* _Exercise instructions_:
Could you repeat the listing below exactly while leaving its pictures behind?

Supplied material START

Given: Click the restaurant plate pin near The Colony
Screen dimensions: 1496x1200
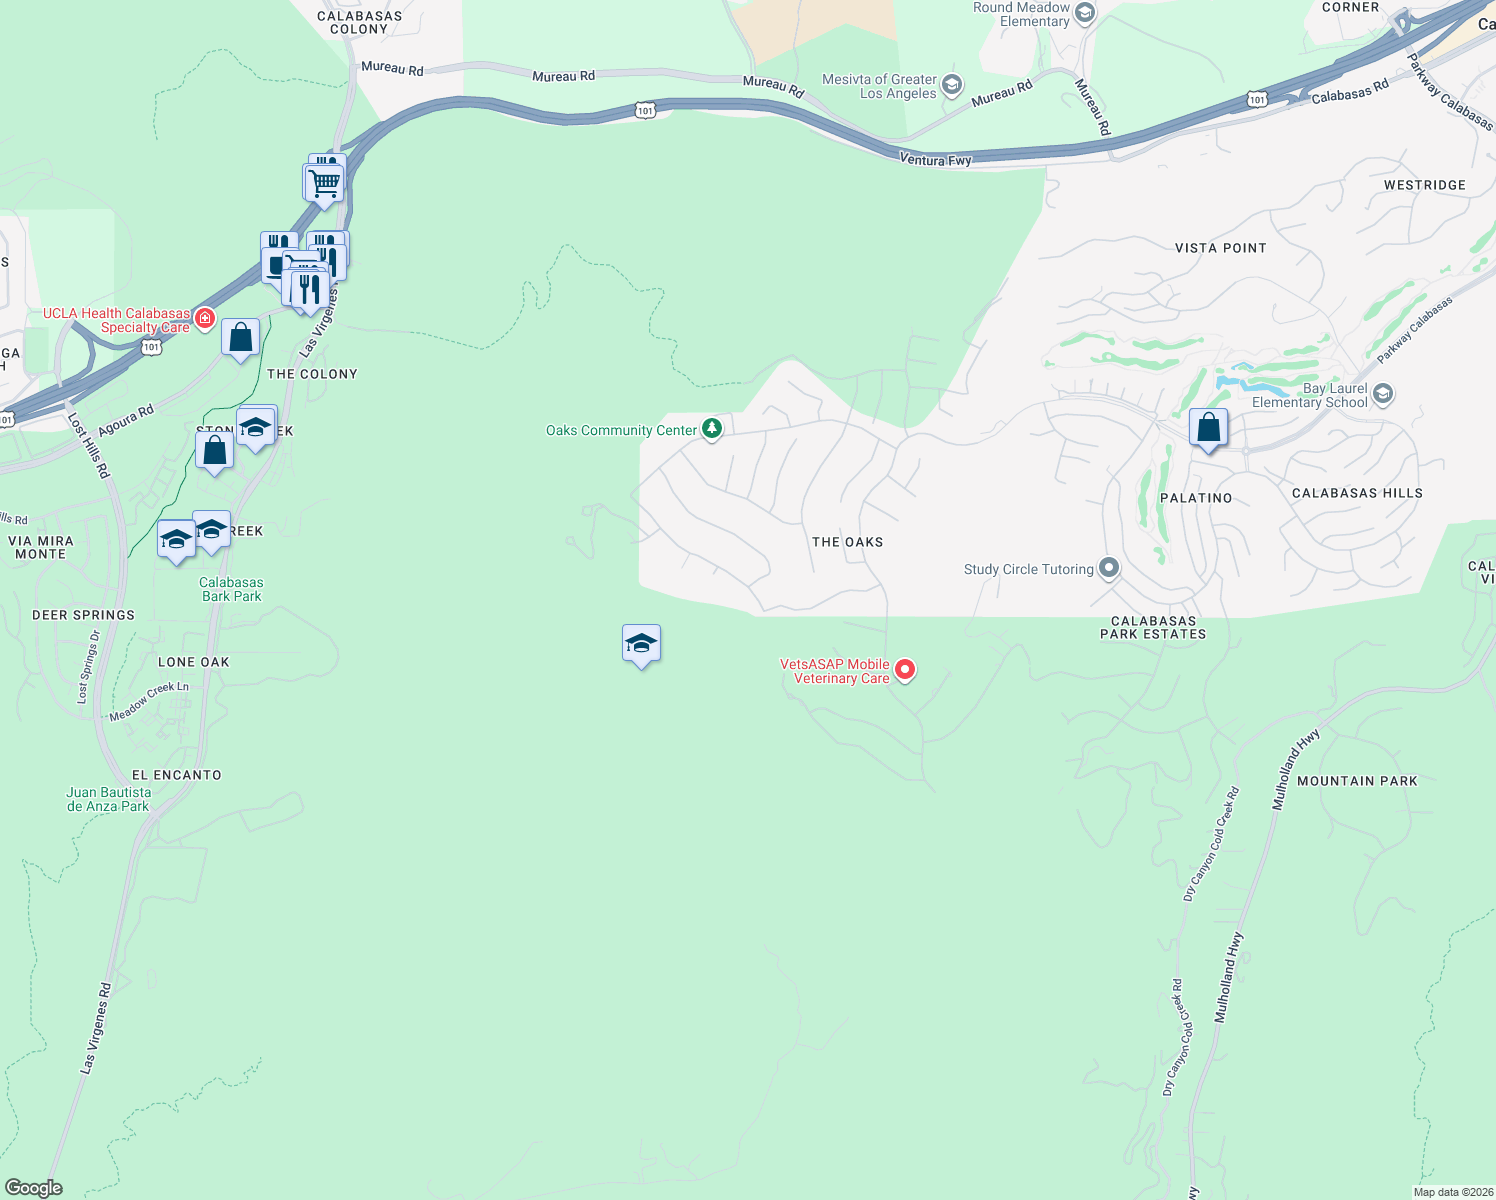Looking at the screenshot, I should tap(275, 263).
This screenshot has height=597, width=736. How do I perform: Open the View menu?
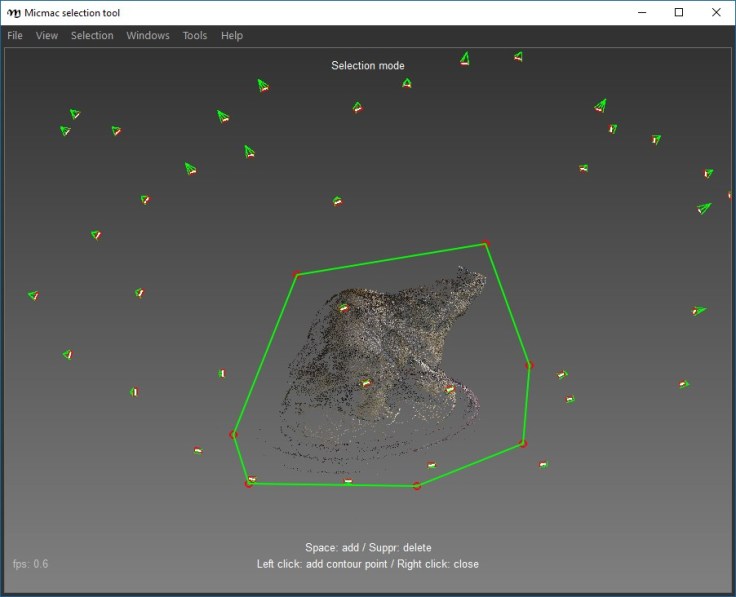pos(47,36)
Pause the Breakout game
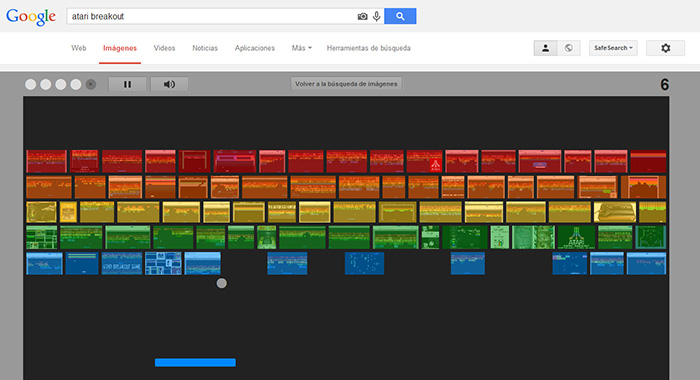The height and width of the screenshot is (380, 700). tap(127, 84)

Supplied material END

* _Finished exercise_:
Given: Click the restaurant plate pin near The Colony
Screen dimensions: 1496x1200
Looking at the screenshot, I should tap(275, 263).
This screenshot has height=597, width=736. How do I perform: Open the View menu?
pos(47,36)
Pause the Breakout game
The height and width of the screenshot is (380, 700). tap(127, 84)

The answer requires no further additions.